Distributed parallelism within packages/applications

How can I use parallelism (on multiple processes) in a julia application/package?
I have an application (in the Pkg3 sense that is not a package) in which I use pmap.
I tried to load the package with using ParallelTest after doing

using Distributed
addprocs(2)

but I get an error saying that the package is not installed.

Steps to reproduce:

(v0.7) pkg> generate ParallelTest
Generating project ParallelTest:
    ParallelTest\Project.toml
    ParallelTest/src/ParallelTest.jl

shell> cd ParallelTest
C:\Users\memo\Documents\julia\ParallelTest

(v0.7) pkg> activate .

julia> using Distributed

julia> addprocs(2)
2-element Array{Int64,1}:
 2
 3

julia> using ParallelTest
[ Info: Precompiling ParallelTest [0e712700-ac5e-11e8-3696-ef47f8f04c4e]
ERROR: On worker 2:
ArgumentError: Package ParallelTest [0e712700-ac5e-11e8-3696-ef47f8f04c4e] is required but does not seem to be installed:
 - Run `Pkg.instantiate()` to install all recorded dependencies.

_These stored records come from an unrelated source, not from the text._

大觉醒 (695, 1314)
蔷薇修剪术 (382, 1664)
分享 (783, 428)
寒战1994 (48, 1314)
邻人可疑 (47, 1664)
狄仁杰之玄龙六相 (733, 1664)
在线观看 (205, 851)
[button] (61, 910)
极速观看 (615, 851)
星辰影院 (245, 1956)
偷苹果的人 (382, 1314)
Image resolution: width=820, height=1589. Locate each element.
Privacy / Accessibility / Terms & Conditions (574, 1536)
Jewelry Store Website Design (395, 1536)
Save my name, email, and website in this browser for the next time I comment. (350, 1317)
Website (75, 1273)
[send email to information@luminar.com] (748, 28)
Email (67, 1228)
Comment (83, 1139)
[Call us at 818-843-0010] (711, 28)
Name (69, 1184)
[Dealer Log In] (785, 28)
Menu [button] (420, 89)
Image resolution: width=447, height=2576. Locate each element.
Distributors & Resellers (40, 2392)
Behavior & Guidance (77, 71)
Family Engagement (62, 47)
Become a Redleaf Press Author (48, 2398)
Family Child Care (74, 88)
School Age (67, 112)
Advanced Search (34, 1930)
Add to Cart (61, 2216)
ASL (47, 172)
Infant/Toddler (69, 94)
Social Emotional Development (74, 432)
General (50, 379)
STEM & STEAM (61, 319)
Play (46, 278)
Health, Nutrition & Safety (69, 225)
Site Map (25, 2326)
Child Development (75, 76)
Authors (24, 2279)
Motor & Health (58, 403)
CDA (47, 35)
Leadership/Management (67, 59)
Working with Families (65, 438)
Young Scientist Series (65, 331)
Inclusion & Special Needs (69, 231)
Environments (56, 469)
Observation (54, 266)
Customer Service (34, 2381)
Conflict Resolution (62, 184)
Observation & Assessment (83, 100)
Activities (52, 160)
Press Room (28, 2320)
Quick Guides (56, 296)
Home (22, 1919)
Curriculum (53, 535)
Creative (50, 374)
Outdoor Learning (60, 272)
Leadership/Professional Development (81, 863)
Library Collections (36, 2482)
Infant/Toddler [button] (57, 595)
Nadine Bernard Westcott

_require at .\loading.jl:923
require at .\loading.jl:852
#2 at C:\cygwin\home\Administrator\buildbot\worker\package_win64\build\usr\share\julia\stdlib\v0.7\Distributed\src\Distributed.jl:77
#116 at C:\cygwin\home\Administrator\buildbot\worker\package_win64\build\usr\share\julia\stdlib\v0.7\Distributed\src\process_messages.jl:276
run_work_thunk at C:\cygwin\home\Administrator\buildbot\worker\package_win64\build\usr\share\julia\stdlib\v0.7\Distributed\src\process_messages.jl:56
run_work_thunk at C:\cygwin\home\Administrator\buildbot\worker\package_win64\build\usr\share\julia\stdlib\v0.7\Distributed\src\process_messages.jl:65
#102 at .\task.jl:262
#remotecall_wait#154(::Base.Iterators.Pairs{Union{},Union{},Tuple{},NamedTuple{(),Tuple{}}}, ::Function, ::Function, ::Distributed.Worker) at C:\cygwin\home\Administrator\buildbot\worker\package_win64\build\usr\share\julia\stdlib\v0.7\Distributed\src\remotecall.jl:407
remotecall_wait(::Function, ::Distributed.Worker) at C:\cygwin\home\Administrator\buildbot\worker\package_win64\build\usr\share\julia\stdlib\v0.7\Distributed\src\remotecall.jl:398
#remotecall_wait#157(::Base.Iterators.Pairs{Union{},Union{},Tuple{},NamedTuple{(),Tuple{}}}, ::Function, ::Function, ::Int64) at C:\cygwin\home\Administrator\buildbot\worker\package_win64\build\usr\share\julia\stdlib\v0.7\Distributed\src\remotecall.jl:419
remotecall_wait(::Function, ::Int64) at C:\cygwin\home\Administrator\buildbot\worker\package_win64\build\usr\share\julia\stdlib\v0.7\Distributed\src\remotecall.jl:419
(::getfield(Distributed, Symbol("##1#3")){Base.PkgId})() at .\task.jl:262

...and 1 more exception(s).

Stacktrace:
 [1] sync_end(::Array{Any,1}) at .\task.jl:229
 [2] macro expansion at C:\cygwin\home\Administrator\buildbot\worker\package_win64\build\usr\share\julia\stdlib\v0.7\Distributed\src\Distributed.jl:75 [inlined]
 [3] macro expansion at .\task.jl:247 [inlined]
 [4] _require_callback(::Base.PkgId) at C:\cygwin\home\Administrator\buildbot\worker\package_win64\build\usr\share\julia\stdlib\v0.7\Distributed\src\Distributed.jl:74
 [5] #invokelatest#1 at .\essentials.jl:691 [inlined]
 [6] invokelatest at .\essentials.jl:690 [inlined]
 [7] require(::Base.PkgId) at .\loading.jl:855
 [8] macro expansion at .\logging.jl:311 [inlined]
 [9] require(::Module, ::Symbol) at .\loading.jl:834
1 Like
using Distributed
addprocs(2)
@everywhere using Pkg
@everywhere Pkg.activate(".")
@everywhere using ParallelTest

should do the trick. But I don’t know whether this is the best way to solve your Problem.

2 Likes

If all you want is use a method from Paralleltest containing pmap on your main process, you have to do using Paralleltest before adding processes. The second process doesn’t need Paralleltest per se, but it needs the function given to it:

help?> pmap
Search: pmap promote_shape typemax PermutedDimsArray process_messages

  pmap(f, [::AbstractWorkerPool], c...; distributed=true, batch_size=1, on_error=nothing, retry_delays=[], retry_check=nothing) -> collection

  Transform collection c by applying f to each element using available workers and tasks.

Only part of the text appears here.